Pequeños acuerdos para convivir con calma, respeto y confianza.
Estas normas nos ayudan a crear un entorno sereno, respetuoso y acogedor, donde los niños y niñas pueden crecer libres, seguros y felices, y donde las familias se sienten parte.
Queremos que la escuela sea un espacio cuidado, tranquilo y cercano para todas las familias.
Estos acuerdos sencillos nos permiten cuidar el día a día y generar un ambiente de confianza y armonía. Gracias por formar parte activa de este proyecto compartido.

Entramos con calma, miramos el casillero, realizamos higiene, comida y descanso.

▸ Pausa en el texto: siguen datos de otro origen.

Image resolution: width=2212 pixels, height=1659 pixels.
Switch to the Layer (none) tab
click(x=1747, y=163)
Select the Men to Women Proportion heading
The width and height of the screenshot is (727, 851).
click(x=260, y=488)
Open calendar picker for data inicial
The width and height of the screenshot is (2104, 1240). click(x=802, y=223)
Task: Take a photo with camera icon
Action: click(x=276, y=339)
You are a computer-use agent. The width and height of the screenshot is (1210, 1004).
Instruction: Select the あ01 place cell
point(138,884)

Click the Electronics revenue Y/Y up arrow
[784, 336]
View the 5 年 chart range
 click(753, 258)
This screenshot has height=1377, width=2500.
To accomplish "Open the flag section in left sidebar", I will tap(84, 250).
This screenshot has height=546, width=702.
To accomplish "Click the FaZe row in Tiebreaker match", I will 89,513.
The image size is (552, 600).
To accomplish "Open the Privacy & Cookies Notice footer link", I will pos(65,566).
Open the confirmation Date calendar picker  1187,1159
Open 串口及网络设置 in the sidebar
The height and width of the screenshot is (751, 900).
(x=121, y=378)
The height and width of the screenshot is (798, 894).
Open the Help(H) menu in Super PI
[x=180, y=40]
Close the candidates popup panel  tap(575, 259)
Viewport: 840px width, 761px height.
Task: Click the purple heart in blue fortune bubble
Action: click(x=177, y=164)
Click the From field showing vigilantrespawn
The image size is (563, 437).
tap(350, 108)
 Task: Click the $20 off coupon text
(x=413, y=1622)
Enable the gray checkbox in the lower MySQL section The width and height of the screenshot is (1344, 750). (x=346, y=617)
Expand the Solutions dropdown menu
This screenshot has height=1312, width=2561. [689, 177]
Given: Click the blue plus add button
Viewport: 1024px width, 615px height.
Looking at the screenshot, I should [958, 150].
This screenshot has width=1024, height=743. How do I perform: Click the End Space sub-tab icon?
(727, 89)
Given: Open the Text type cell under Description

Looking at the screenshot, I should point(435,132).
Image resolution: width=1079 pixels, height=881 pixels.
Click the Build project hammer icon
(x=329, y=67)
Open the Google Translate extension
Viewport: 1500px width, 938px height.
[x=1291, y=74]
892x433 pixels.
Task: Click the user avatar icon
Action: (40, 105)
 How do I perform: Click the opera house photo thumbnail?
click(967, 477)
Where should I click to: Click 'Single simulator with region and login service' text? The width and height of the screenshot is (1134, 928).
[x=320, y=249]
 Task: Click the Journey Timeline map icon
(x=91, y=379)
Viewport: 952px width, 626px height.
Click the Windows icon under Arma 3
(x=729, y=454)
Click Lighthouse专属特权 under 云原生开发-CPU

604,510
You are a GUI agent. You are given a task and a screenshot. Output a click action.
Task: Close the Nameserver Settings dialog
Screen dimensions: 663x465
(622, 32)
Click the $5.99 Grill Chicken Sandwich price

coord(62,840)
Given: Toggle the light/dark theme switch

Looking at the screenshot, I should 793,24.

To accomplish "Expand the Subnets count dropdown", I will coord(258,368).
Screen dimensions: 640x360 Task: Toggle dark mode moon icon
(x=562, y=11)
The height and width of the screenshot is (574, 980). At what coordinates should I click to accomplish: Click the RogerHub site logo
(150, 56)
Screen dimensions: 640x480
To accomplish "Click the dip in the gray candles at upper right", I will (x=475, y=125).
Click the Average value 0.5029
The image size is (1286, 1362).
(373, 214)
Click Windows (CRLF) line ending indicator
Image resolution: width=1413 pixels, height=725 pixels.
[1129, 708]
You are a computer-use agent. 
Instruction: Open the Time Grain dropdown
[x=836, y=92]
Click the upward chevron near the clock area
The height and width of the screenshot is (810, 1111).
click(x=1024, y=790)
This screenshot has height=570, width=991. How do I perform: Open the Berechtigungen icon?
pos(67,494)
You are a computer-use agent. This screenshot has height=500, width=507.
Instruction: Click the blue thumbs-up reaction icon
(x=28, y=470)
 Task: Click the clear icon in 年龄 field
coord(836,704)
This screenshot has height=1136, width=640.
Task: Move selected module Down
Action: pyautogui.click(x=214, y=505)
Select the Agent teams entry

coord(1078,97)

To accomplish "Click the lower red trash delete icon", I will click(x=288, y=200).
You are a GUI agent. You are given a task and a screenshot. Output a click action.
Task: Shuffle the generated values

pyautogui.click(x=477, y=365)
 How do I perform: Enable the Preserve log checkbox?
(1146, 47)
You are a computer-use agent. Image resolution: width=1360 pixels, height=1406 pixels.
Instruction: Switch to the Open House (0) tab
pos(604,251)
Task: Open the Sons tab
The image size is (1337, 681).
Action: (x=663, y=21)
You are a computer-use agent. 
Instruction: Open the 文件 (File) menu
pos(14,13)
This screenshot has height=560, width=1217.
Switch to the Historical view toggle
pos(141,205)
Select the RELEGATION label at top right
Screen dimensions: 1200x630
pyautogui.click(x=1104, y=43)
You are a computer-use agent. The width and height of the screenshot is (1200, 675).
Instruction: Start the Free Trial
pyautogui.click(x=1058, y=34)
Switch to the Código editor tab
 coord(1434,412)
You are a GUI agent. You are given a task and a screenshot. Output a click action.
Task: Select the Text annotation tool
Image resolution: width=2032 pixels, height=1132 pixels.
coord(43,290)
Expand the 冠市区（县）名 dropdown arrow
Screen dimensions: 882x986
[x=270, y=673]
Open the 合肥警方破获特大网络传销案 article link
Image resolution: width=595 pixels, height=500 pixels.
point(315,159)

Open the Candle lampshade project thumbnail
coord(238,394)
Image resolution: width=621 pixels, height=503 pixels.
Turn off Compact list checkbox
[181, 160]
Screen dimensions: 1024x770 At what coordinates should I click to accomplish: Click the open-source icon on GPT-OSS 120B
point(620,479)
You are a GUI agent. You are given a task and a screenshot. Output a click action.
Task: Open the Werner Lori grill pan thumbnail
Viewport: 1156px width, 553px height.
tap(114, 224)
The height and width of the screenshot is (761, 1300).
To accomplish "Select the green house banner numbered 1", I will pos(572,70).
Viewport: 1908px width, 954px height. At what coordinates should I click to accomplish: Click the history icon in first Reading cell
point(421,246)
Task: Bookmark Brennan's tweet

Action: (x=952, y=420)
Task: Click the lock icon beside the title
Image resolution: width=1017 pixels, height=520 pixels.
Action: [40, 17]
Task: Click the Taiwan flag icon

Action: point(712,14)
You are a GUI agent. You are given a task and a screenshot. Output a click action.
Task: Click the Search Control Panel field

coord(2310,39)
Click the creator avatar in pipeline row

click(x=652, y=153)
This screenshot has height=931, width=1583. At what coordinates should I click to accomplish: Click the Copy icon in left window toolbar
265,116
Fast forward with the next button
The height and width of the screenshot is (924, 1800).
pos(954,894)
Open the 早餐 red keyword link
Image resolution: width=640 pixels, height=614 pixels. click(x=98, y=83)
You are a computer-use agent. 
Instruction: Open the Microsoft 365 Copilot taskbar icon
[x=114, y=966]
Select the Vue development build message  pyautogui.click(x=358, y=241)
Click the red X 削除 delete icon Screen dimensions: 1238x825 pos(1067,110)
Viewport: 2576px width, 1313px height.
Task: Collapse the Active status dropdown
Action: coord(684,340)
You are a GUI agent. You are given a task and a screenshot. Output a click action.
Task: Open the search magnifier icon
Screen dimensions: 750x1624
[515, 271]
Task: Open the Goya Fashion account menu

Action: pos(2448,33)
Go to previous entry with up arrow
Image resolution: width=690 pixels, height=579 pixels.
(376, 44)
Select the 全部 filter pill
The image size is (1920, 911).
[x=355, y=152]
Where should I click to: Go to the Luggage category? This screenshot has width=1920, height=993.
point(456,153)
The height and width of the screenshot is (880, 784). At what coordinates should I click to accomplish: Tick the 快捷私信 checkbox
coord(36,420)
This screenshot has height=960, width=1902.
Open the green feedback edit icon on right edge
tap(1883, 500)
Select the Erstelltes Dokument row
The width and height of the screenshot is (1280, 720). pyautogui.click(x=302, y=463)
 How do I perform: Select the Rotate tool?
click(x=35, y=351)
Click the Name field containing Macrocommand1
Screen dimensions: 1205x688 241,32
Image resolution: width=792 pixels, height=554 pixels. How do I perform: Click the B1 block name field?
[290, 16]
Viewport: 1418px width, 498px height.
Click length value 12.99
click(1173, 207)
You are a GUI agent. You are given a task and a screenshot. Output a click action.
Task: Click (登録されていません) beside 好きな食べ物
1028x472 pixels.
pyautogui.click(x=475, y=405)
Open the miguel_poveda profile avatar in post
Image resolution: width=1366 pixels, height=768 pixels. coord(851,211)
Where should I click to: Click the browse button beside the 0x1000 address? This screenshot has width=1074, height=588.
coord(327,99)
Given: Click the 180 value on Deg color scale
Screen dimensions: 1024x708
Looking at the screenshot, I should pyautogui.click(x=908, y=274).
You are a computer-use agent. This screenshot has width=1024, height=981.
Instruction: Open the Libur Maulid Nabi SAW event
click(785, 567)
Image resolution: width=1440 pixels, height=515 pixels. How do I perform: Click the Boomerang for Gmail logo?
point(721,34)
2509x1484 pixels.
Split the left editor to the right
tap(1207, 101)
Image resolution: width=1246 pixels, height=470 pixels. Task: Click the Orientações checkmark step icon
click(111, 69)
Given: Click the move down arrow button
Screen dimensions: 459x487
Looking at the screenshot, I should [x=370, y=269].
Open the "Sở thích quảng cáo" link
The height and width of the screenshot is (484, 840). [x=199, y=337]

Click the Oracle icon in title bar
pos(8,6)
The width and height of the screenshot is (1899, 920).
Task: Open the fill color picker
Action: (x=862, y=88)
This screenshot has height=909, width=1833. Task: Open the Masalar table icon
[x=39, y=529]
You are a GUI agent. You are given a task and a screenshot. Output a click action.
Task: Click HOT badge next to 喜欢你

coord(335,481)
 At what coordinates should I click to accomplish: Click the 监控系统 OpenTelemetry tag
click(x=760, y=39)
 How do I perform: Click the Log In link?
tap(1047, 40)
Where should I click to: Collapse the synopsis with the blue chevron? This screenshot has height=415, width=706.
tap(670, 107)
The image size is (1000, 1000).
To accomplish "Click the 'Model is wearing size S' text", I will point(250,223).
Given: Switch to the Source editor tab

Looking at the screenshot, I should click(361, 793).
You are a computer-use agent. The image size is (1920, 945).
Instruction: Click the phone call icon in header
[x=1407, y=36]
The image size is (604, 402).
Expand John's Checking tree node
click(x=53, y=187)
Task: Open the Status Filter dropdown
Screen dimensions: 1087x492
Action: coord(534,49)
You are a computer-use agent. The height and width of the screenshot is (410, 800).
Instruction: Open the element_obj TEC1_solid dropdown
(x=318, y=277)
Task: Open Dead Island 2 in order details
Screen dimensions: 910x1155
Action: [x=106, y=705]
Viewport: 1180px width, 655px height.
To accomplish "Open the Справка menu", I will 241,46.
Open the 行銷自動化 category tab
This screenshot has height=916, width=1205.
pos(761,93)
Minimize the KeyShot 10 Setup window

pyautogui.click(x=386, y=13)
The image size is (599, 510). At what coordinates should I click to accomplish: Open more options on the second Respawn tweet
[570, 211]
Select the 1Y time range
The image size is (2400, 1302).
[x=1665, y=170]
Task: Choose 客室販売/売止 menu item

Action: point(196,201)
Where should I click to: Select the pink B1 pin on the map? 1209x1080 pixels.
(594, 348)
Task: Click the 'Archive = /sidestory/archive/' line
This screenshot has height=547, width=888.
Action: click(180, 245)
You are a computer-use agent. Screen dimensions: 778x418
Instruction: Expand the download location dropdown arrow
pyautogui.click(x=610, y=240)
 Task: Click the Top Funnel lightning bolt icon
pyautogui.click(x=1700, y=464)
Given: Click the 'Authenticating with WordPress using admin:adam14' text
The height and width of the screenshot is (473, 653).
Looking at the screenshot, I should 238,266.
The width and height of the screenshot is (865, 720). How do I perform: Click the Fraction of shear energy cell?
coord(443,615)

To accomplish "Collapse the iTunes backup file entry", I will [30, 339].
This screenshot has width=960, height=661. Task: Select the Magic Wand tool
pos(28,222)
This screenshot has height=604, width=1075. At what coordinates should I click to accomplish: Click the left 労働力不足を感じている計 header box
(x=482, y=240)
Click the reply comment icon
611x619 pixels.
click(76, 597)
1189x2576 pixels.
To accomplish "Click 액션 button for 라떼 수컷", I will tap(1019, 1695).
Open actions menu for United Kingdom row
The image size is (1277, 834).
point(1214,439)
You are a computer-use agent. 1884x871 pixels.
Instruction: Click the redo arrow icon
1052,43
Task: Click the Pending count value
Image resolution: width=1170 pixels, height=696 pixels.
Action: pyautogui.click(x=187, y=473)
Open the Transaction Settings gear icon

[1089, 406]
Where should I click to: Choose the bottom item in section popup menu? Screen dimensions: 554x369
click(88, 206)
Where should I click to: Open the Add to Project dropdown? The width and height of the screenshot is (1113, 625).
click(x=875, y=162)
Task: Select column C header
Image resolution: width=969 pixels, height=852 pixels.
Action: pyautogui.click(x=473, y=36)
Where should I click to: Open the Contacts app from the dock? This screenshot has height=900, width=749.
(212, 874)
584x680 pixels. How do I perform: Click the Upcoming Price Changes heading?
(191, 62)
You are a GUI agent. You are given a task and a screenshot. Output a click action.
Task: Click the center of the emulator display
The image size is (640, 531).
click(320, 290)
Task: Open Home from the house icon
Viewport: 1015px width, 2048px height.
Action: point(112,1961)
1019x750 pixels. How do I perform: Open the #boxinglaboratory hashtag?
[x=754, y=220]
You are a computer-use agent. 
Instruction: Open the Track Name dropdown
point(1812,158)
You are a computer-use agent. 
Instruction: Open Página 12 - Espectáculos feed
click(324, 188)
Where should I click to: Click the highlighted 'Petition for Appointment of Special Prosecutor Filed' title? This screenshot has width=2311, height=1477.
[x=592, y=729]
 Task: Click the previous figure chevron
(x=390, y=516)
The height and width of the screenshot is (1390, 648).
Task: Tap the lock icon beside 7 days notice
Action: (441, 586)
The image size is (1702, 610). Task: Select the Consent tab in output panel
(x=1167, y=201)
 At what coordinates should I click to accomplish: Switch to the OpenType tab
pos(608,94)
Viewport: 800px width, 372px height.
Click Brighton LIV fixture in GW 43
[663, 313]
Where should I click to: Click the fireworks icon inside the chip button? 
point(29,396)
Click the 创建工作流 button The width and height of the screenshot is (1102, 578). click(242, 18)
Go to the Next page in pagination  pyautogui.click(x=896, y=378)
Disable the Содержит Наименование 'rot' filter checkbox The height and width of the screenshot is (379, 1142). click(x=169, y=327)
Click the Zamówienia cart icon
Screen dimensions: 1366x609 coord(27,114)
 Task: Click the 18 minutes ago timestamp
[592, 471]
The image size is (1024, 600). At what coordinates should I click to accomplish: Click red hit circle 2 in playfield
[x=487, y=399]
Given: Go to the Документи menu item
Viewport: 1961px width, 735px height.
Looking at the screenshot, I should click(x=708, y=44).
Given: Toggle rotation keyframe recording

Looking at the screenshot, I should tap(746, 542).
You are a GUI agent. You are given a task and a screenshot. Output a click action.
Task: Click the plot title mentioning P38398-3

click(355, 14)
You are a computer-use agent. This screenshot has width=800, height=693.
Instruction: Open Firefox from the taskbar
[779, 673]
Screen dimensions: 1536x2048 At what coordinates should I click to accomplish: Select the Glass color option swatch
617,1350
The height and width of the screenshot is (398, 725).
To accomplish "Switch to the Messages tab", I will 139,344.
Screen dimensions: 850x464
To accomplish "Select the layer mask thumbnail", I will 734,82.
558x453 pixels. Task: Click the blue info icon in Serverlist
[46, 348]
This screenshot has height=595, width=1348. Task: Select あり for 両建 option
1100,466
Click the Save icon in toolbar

Pasamos directamente al aula y evitamos quedarnos en la entrada o en el pasillo.

Al llegar o recoger, acogemos primero al peque y después hablamos con la acompañante.

Mantenemos un tono de voz suave, puede haber descanso o juego concentrado.

Traemos ropa cómoda y manejable que facilite su autonomía.

Si usan zapatillas en la escuela, vivamos ese momento sin prisas y con calma.

Compartimos dudas, ideas o sugerencias con las acompañantes.

Respetamos los turnos y el tiempo de cada familia con la acompañante.

“Cada familia encuentra su ritmo, y nosotras acompañamos el camino.”
Nos tratamos con amabilidad y consideración, valorando a cada niño, niña y familia como son.
Creamos un ambiente sereno para que cada pequeño pueda aprender, jugar y descansar en paz.
Construimos relaciones de confianza entre familias, niños, niñas y acompañantes.